The paper that Bloomberg released reveals the great technical depth of its BloombergGPT machine learning model, applying the type of AI techniques that GPT uses to financial datasets. Bloomberg’s Terminal has been the go-to resource for the trading and financial world for financial market data for over four decades. As a result, Bloomberg has acquired or developed a large number of proprietary and curated datasets. In many ways, this data is Bloomberg’s crown jewels and in this version of BloombergGPT, this proprietary data is used for building an unprecedented financial research and analysis tool.
The large language models fueling such AI experiments are syntactic and semantic in nature, and are used to predict a new outcome based on existing relationships in and across source texts.
Machine learning algorithms learn from source data and produce a model, a process known as ‘training.’ Training for the BloombergGPT model required approximately 53 days of computations run on 64 servers, each containing 8 NVIDIANVDA +0.6%DIA 0.0% 40GB A100 GPUs. For comparison, when we use ChatGPT, we provide to a model (or formula) an input, known as the prompt, and the model then produces an output, much like providing an input to a formula and observing the output. Generation of these models require massive amounts of compute power and thus Bloomberg partnered with NVIDIA and Amazon Web Services in the production of the BloombergGPT model.
Since each GPU costs tens of thousand dollars, if purchased new, and are used for only a short relative duration for model generation, the BloombergGPT team opted to use AWS cloud services to run the computation. Since the cost per server instance is $33 per hour (as currently publicly advertised), we can make a back-of-napkin cost estimation of more than $2.7 million to produce the model alone.
Part of feeding content to a machine learning model involves fragmenting the content into pieces or tokens. One way to think of tokens is ways we can break down an essay, into words being the most obvious, although there may be other strategies to tokenize or fragment an essay, like breaking it into sentences or paragraphs. A tokenizer algorithm determines at what granularity to fragment, because, for example, fragmenting an essay into letters may result in the loss of some context or meaning. The fragmentation would be too granular to be of any practical use. BloombergGPT fragments its financial data source into 363 billion tokens by using a Unigram model, which offers certain efficiencies and benefits.

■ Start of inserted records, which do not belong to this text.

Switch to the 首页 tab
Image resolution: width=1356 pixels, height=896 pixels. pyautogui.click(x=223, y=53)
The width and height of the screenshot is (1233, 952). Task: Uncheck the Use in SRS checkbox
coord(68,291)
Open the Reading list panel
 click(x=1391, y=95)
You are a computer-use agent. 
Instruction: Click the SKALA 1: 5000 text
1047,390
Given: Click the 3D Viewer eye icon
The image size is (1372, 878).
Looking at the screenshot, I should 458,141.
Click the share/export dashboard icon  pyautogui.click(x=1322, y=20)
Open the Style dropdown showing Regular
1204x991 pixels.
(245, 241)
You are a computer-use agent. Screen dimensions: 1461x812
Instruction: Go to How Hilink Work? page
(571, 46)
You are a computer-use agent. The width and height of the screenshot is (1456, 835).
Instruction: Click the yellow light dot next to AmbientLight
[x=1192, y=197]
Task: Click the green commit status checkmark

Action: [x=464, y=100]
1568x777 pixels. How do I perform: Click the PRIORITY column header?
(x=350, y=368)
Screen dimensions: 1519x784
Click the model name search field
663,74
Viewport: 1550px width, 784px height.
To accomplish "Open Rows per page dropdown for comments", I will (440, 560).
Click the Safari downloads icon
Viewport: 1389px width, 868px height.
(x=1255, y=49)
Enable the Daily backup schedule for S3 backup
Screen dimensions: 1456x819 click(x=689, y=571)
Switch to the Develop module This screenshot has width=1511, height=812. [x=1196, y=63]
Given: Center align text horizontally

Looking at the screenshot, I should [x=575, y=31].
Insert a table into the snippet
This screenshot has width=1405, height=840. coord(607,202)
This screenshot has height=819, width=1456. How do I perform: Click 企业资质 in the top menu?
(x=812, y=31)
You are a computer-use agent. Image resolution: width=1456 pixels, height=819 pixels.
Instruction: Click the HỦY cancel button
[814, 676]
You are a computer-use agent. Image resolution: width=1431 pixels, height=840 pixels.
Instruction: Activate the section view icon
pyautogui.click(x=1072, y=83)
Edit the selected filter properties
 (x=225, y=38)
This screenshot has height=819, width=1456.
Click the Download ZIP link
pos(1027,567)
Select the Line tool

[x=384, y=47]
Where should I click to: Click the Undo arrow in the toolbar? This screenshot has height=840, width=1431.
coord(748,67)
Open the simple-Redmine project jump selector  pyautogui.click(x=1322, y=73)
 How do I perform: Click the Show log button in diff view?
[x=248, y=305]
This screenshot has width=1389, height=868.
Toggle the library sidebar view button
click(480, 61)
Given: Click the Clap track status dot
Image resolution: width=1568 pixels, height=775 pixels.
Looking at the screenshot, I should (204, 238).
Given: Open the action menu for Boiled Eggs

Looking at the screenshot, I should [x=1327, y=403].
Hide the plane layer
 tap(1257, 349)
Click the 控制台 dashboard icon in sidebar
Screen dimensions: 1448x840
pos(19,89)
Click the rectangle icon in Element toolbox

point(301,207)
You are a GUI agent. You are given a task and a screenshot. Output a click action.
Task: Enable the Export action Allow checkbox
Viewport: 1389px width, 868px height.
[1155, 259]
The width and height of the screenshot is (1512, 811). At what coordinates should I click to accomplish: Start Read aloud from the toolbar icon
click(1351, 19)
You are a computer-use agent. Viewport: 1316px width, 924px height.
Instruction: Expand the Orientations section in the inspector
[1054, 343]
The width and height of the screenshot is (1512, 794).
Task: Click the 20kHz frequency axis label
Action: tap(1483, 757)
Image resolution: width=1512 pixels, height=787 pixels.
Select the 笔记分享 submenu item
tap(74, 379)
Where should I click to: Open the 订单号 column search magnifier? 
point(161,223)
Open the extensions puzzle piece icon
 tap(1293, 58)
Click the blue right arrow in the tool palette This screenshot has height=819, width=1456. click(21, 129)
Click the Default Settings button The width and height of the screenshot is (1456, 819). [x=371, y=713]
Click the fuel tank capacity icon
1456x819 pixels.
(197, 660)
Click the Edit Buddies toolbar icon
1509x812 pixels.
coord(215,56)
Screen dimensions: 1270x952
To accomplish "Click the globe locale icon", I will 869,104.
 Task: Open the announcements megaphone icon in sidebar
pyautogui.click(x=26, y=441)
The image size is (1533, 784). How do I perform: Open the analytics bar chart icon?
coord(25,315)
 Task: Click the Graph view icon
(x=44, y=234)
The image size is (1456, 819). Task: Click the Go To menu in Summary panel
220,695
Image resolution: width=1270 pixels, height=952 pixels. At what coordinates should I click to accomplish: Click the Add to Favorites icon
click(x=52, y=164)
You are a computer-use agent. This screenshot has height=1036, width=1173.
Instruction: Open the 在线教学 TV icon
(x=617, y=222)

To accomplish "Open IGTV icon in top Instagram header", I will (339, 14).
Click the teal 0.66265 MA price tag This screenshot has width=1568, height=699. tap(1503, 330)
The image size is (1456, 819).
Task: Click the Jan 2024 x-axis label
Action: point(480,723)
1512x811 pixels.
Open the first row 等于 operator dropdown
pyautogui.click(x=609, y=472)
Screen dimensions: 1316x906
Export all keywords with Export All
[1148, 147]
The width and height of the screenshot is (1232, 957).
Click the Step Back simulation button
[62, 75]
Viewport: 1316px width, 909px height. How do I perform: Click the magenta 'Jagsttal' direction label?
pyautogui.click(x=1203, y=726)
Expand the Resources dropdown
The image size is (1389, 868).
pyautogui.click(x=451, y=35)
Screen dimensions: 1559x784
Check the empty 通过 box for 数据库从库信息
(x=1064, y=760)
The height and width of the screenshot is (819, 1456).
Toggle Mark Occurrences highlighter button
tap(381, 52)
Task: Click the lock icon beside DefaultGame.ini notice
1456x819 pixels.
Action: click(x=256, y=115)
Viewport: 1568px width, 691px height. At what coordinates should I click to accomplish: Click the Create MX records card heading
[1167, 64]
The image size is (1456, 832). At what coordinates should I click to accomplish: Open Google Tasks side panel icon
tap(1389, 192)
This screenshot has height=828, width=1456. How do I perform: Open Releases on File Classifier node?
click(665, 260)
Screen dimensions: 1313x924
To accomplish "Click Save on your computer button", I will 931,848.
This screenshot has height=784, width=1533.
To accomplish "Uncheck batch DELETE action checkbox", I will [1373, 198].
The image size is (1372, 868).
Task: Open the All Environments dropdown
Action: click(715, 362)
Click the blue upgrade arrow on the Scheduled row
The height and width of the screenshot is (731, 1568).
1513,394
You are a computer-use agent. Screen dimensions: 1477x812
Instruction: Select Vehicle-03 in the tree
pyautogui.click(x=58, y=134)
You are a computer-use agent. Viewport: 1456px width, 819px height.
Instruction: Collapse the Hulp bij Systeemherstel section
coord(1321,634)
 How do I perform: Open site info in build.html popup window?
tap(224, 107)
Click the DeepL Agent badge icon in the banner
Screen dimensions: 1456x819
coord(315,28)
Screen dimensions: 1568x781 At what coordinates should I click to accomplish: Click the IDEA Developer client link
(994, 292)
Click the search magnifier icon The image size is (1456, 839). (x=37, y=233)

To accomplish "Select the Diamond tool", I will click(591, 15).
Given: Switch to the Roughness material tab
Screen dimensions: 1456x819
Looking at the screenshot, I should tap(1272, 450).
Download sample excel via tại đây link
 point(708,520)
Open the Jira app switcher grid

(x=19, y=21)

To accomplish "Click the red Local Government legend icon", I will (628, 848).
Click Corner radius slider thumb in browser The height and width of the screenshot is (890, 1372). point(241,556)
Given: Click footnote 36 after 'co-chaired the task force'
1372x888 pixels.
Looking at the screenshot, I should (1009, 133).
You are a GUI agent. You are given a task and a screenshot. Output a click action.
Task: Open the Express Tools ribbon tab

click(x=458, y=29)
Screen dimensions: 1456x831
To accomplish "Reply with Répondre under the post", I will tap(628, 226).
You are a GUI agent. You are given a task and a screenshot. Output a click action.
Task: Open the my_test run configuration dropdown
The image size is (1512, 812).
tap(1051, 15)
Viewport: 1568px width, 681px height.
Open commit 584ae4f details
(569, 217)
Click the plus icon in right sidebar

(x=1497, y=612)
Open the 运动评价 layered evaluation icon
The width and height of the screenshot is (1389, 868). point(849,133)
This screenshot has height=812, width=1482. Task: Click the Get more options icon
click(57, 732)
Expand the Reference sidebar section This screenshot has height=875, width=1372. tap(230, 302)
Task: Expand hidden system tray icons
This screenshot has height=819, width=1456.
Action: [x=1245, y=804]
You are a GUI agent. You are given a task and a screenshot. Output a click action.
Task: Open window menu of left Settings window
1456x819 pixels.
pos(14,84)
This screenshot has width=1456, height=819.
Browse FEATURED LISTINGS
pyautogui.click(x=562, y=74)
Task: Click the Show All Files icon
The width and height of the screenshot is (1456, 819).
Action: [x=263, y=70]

To play with a tokenizer, try the GPT tokenizer
The Bloomberg team used PyTorch, a popular free and open source Python based deep learning package, to train the BloombergGPT model.
In the case of BloombergGPT, source datasets include some weighted proportions of financial news, company financial filings, press releases and Bloomberg News content all collected and curated by Bloomberg over decades. On top of these finance-specific sources, BloombergGPT does integrate in some general and common datasets like The Pile, The Colossal Clean Crawled Corpus or C4, and Wikipedia. Combined, BloombergGPT can provide an entirely new way of doing financial research.